Let’s look at the impact words can have. Many people struggle to escape the way other people’s words have defined them. Ever had someone say something to you, a criticism or even a joke, that stuck with you?Your mind turns it over like a Rubik’s cube, you can’t solve it or put it down, as your frustration and impatience grow. Different personalities react to things said to them differently yet for most of us, the old “Sticks and stones” rhyme is just not true. Sometimes it takes days or weeks to forgive the slight rendered by a careless word.
Even Ellen White acknowledged the danger of people’s words by those in the church. “It pains me to say that there are unruly tongues among church members. There are false tongues that feed on mischief. There are sly, whispering tongues. There is tattling, impertinent meddling, adroit quizzing. Among the lovers of gossip some are actuated by curiosity, others by jealousy, many by hatred against those through whom God has spoken to reprove them.
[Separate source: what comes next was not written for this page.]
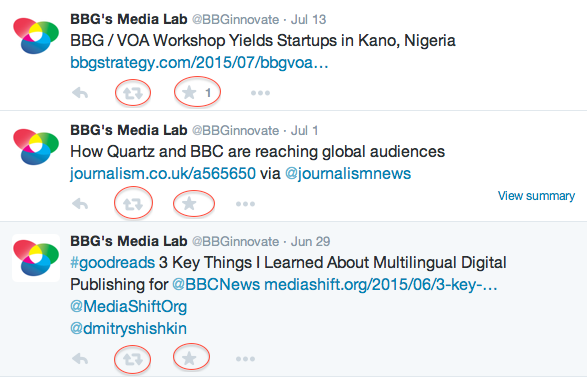
Task: Visit the @BBCNews mention
Action: pos(216,285)
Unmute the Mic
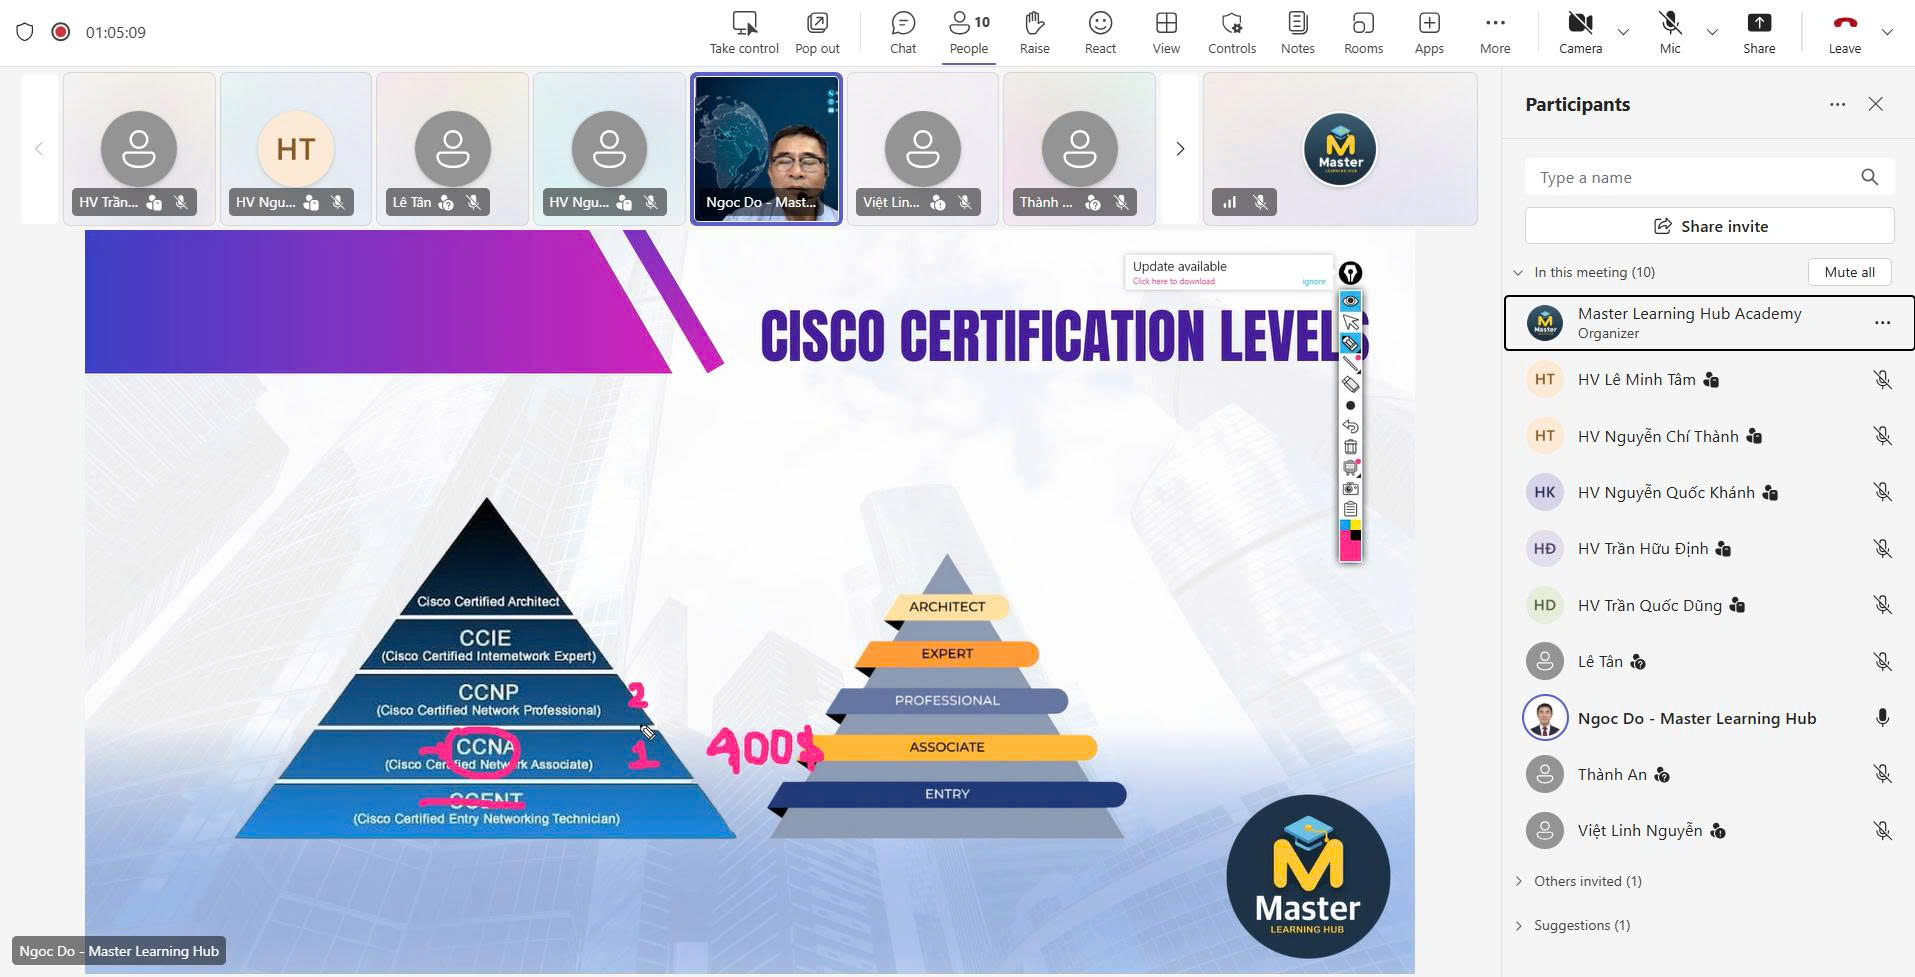The height and width of the screenshot is (977, 1915). click(1669, 32)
All these discordant elements are at work. . . They scarcely know the strength of their feelings or the effect of their words.” (Testimonies, Vol 5 p 94-5)
My work to reach my neighbours or friends can be undone by a careless rebuke of my wife. The prayer I offer before basketball, will be rendered powerless by a curse word dropped in frustration or disrespect hurled at the umpires. Many children are damaged for life or see themselves as someone else defined them in their formative years. It is no surprise then that Christian thinkers and mystics throughout the years have acknowledged the importance of silence.
King Solomon has a great deal of things to say that back up James’ statements about the power of the tongue, including this gem.
“From the fruit of his mouth a man’s stomach is filled; with the harvest from his lips he is satisfied. The tongue has the power of life and death, and those who love it will eat its fruit” (Proverbs 18:20–21).
Families are broken apart, careers are destroyed and hearts are made sick by words spoken intentionally or carelessly.
It is an area, I know I need to work on—thought before speech. Unfortunately, rash words can erupt from simmering emotions, tiredness, prejudice, bias, selfishness, pride, defensiveness, all manner of other internal issues that the hearer doesn’t register are going on. They just see the “fruit” of the mouth and react accordingly.
As humans we don’t fear the tongue as much as a raging bushfire but it can cause us to lose everything. I’ll leave the last words to Jesus.
“I tell you, on the day of judgment people will give account for every careless word they speak, for by your words you will be justified, and by your words you will be condemned” (Matthew 12:36-37 ESV).
What do you think? Have you experienced pain or destruction in your life from careless words? How can we most effectively “tame the tongue”?